===== Extracted text

# Cold smoked salmon question.



## rob989_69 (Jul 26, 2008)

Ok, just did a smoked salmon filet last night, followed Erain's recipe and it turned out great. Or so I'm told (I happen to dislike salmon so just tried a bite)

The question is, my wife liked it but really wants some "real" smoked salmon. In other words the kind you buy in the store. I have a 24" smoke vault, a 5 burner gasser and a $100 budget. I was thinking of the vertical brinkman charcoal smoker and some mod's but I'm wondering if there's any other idea's out there. I can POSSIBLY keep my smoke vault at 200 degrees but that is the absolute minimum it'll go, no where near low enough for cold smoking.

I'd welcome your thoughts. 

BTW, I'm finishing up 2 butts as I write this. Another hour or so probably then into the cooler and I'm going to finish them with soflaqers finishing sauce.


----------



## ghost308 (Jul 26, 2008)

You don't need anything fancy to cold smoke just low heat,  try a 750 watt hot plate in your smoker and put the wood chips in a pie pan on the hot plate, open the vents all the way so your not holding in the heat.
You can also try this link for cureing the salmon.
http://www.salmonuniversity.com/rs_htss01_index.html


----------



## salmonclubber (Jul 26, 2008)

yep 10-4 i agree with the ghost


----------



## rob989_69 (Jul 26, 2008)

Awesome, that is exactly what I was thinking but was worried it'd be too hot.

Thanks for the link, I'll try it soon.


----------



## tasunkawitko (Jul 26, 2008)

another option, if you're going to be doing this a lot, is to get yourself a little chief or big chief smoker - i use mine quite a bit for fish with outstanding results.


----------



## rob989_69 (Jul 26, 2008)

Another great idea!! I think they actually had one of those at gander mountain by me. Although, financially, I'll probably just do the hotplate idea. Thanks for the suggestion though.


----------



## tasunkawitko (Jul 26, 2008)

==========
===== Recorded data

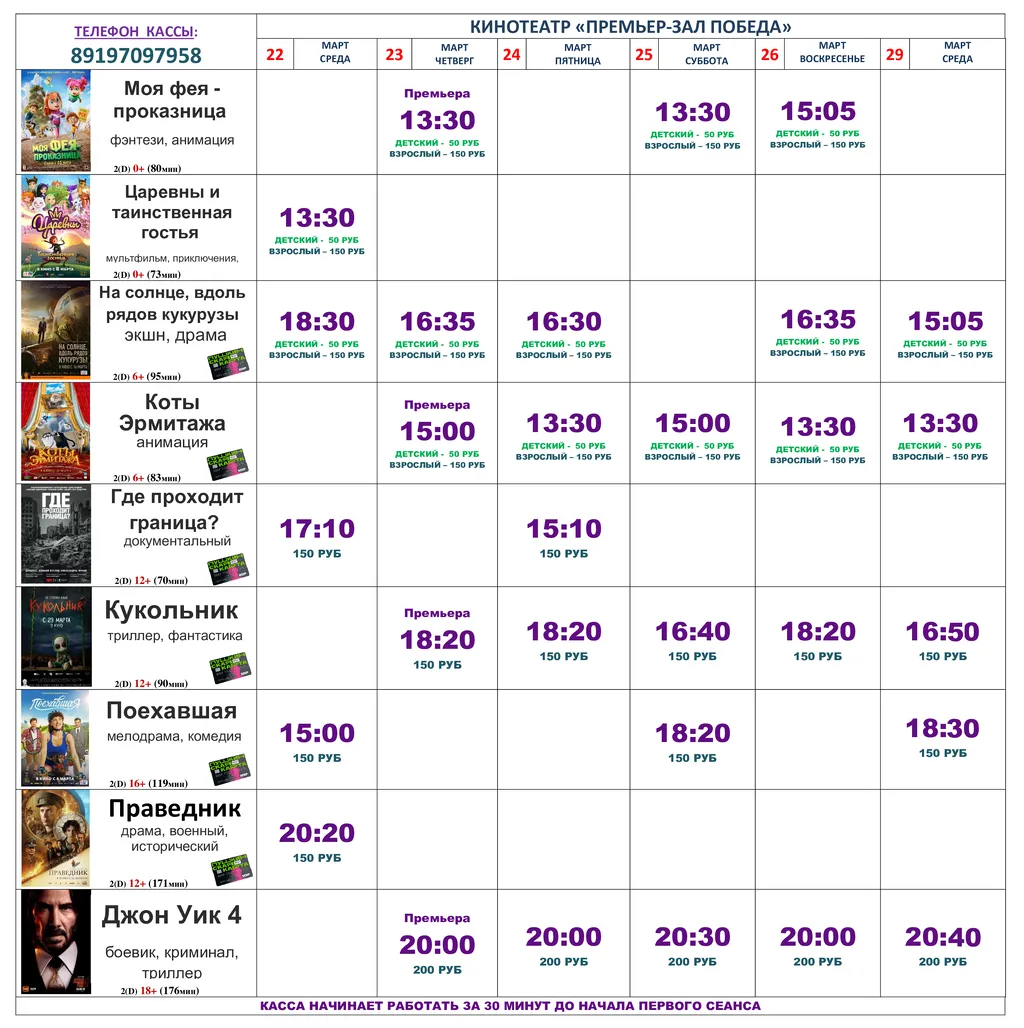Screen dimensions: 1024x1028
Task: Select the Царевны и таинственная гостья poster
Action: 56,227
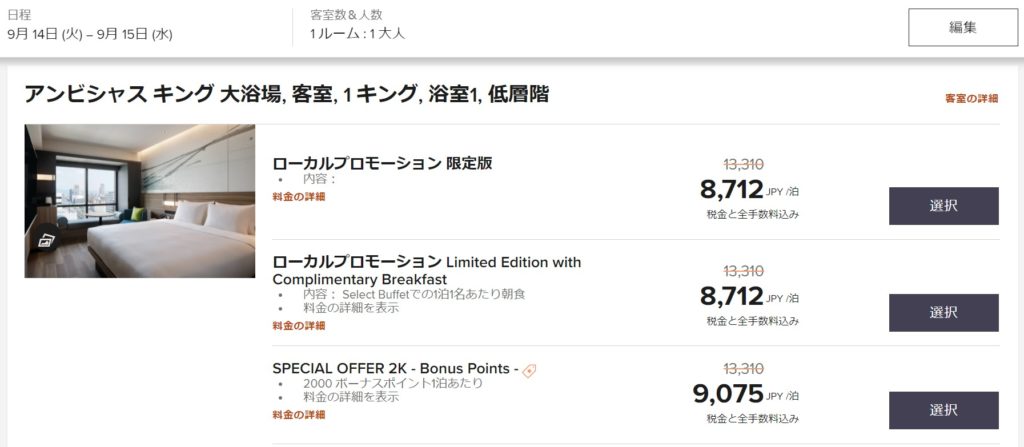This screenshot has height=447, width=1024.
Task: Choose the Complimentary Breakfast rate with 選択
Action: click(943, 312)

==========

_The tasks_:
#1 In the cold smoked salmon thread, what wattage of hot plate does ghost308 suggest putting in the smoker?
#2 Continue the cold smoked salmon thread from the point where it stops.

_Results_:
#1 750 watts

#2
the hotplate idea is very similar, if not identical, to the little chief concept, so it should work just as well, i am guessing.

i posted some thoughts on using the little chief smoker here:

http://www.baitshopboyz.com/forum/fo...TID=14539&PN=1

feel free to check it out and use any information as you need it!


----------



## richtee (Jul 26, 2008)

The Chief series smokers have been the de-facto standard for fish smoking for a LOONG time.  Don't wanna try a brisket in one...but they rock for fish.


----------



## williamzanzinger (Jul 26, 2008)

I know there are some great projects on this site but the technique I use was shown me in this blog from another site. Check it out.
http://forums.chef2chef.net/chef-blog/?p=506178


----------



## wullybully (Jul 26, 2008)

I have the 24" smoke vault also (and love it). When I want to keep the temp down I don't use the gas at all.  I place a small deli steam table pan that is about 5" square and 4" deep on the cast iron chip tray and use 2 or 3 charcoal briquettes and then chips on top of that.  A coffee can or any other metal container should work just fine.  I use my propane torch to get the charcoal going and add charcoal and chips as necessary.  On a fairly warm day I was able to keep the temp down around 140-150 range and keep the smoke going.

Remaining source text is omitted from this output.